Tuesday, February 11, 2014

"Gluten-Free" Means Gluten-Free

Today the TTB announced that it will consider the term "gluten-free" on beer labels misleading if the beer is made with grains that contain gluten. Many beers that say "gluten-free" use barley, then break down the gluten though the use of certain enzymes. Based on new FDA regulations, the TTB is saying this no longer qualifies the brewer to market the beer as gluten-free on their label. Now the TTB will require brewers to describe their beers as "processed," "treated," or "crafted" to remove glutens. For more info check out the TTB release: http://www.ttb.gov/announcements/gluten-announcement.pdf.

Tuesday, April 23, 2013

$100MM BREW HUB, LLC - CRAFT OR CRAFTY?

For those of you who haven't heard, former Anheuser-Busch executive Tim Schoen has partnered with billionaire Ron Burkle's Yucaipa Companies to form Brew Hub, LLC. The new company plans to set up five breweries across the country at a cost of $100 million, which will then contract brew craft beers for breweries looking to expand their capacity without incurring the overhead of new brewing facilities or equipment. Unlike some other contract brewers, they'll they'll also help with branding, marketing, distribution, etc.
 
Tim Schoen



Brew Hub is a really interesting development in the craft brewing world. At $100 million, it has to rank as one of the biggest investments in craft beer by someone outside the craft brewing industry. If venture capitalists like Burkle are willing to put that kind of money in, it means people well outside the inner circle of craft brewing are taking note of the explosive growth in the business of beer, and the capacity for further growth.


Ron Burkle
Unlike "crafty" beers such as Blue Moon and Shock Top, the beers brewed by Brew Hub will no doubt still meet all definitions of craft beer. So give full credit to Schoen for figuring out a way to plug some serious cash into the craft beer space in a way that doesn't run afoul of the unwritten rule that you're not really "craft" if you didn't start with a loan from your parents and a souped-up home brew kit. I think Brew Hub serves as a good preview of the changes to come as "outside" money pours into the craft brewing business over the next five to ten years. Expect to see a blurring of the lines between the old, pull-yourself-up-by-your-bootstraps model and a much more sophisticated, well-financed, what-is-my-ROI business plan.

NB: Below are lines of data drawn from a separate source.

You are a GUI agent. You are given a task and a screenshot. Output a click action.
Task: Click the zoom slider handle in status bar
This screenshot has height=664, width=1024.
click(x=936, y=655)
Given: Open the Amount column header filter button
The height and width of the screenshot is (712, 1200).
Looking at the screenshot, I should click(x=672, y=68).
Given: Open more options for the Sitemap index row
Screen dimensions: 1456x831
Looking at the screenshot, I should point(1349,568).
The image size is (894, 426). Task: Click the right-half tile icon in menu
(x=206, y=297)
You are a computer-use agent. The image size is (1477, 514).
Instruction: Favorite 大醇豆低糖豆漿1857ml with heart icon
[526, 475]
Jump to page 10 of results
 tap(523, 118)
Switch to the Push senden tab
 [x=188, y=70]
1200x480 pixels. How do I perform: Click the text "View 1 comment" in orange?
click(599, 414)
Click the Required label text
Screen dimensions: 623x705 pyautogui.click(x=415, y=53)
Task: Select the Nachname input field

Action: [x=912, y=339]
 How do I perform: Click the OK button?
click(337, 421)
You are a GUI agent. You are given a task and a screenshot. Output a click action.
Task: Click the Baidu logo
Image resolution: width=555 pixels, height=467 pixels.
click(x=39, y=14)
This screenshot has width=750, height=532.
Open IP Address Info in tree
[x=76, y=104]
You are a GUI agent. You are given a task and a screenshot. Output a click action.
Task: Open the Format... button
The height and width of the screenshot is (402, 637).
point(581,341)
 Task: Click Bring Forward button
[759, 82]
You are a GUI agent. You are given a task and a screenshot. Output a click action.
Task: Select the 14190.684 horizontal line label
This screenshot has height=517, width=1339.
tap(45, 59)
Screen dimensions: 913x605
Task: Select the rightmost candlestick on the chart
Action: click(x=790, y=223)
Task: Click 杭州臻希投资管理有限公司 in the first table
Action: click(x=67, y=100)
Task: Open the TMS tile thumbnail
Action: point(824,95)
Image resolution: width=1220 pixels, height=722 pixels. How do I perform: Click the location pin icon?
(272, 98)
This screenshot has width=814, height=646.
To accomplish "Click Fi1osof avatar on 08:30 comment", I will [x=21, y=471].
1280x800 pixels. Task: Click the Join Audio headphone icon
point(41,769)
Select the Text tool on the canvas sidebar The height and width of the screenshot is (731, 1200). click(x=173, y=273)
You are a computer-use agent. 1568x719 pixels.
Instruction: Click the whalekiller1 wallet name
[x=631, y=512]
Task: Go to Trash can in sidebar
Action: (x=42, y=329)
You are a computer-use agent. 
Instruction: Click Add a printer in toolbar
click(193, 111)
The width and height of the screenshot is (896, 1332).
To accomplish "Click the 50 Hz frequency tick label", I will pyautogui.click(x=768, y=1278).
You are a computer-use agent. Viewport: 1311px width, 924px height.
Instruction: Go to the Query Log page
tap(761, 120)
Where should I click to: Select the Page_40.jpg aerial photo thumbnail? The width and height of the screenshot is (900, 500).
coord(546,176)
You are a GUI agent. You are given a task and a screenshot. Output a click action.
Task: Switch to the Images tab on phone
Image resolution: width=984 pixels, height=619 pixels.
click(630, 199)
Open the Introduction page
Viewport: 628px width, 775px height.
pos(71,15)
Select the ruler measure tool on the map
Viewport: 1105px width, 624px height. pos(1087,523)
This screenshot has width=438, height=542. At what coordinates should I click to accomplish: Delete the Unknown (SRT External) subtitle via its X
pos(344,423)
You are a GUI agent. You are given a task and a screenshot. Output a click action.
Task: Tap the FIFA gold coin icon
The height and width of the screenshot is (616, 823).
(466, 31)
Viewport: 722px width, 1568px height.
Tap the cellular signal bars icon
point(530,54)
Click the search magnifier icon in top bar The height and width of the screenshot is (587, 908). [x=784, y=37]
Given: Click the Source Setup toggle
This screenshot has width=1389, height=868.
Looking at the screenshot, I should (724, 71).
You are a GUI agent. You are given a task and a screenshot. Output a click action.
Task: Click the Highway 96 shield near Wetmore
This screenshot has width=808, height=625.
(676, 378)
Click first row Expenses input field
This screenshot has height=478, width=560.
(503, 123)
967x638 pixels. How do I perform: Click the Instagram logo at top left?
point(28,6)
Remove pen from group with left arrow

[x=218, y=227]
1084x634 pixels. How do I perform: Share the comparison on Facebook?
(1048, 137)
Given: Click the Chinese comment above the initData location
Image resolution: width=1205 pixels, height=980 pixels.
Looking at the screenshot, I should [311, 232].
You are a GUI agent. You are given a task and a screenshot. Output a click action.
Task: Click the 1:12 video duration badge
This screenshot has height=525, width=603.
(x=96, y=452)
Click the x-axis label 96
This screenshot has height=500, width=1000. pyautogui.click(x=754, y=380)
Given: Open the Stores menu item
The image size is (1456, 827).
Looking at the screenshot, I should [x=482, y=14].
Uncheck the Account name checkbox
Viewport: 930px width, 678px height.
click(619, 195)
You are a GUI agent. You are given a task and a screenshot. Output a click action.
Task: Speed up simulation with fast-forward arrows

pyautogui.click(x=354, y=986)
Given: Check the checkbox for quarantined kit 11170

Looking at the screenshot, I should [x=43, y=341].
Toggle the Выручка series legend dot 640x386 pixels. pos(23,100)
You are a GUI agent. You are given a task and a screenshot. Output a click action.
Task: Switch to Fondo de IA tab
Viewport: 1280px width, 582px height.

For more details on Brew Hub, check out the Wall Street Journal article or Brewbound's blog post.

Brew Hub head brewer Paul Farnsworth

Saturday, February 9, 2013

TTB Looking To Reduce Bond Requirement For Craft Breweries

As part of its efforts to reduce the government bureaucracy burdening the beer industry, the Federal Alcohol and Tobacco Tax and Trade Bureau (“TTB”) recently sought public comments on a proposed rule change that would reduce the amount of bonds required for brewers expected to have less than $50,000 in yearly excise tax liability. What does that mean? It means that, if approved, the rule change would make life easier for almost all craft brewers by permanently reducing the amount of their excise tax bond to the relatively small amount of $1,000.

According to the proposed rule change, the current excise tax on beer is $18 per barrel. However, brewers producing less than 2,000,000 barrels per year, the first 60,000 barrels are taxed at a lower rate of $7 per barrel. The excise tax is payable on a semi-monthly basis as the beer is sold, but brewers who pay less than$50,000 per year are allowed to pay on a quarterly basis.  Brewers are required to post a bond to ensure the TTB can collect the excise taxes if the payments aren’t made by the brewer.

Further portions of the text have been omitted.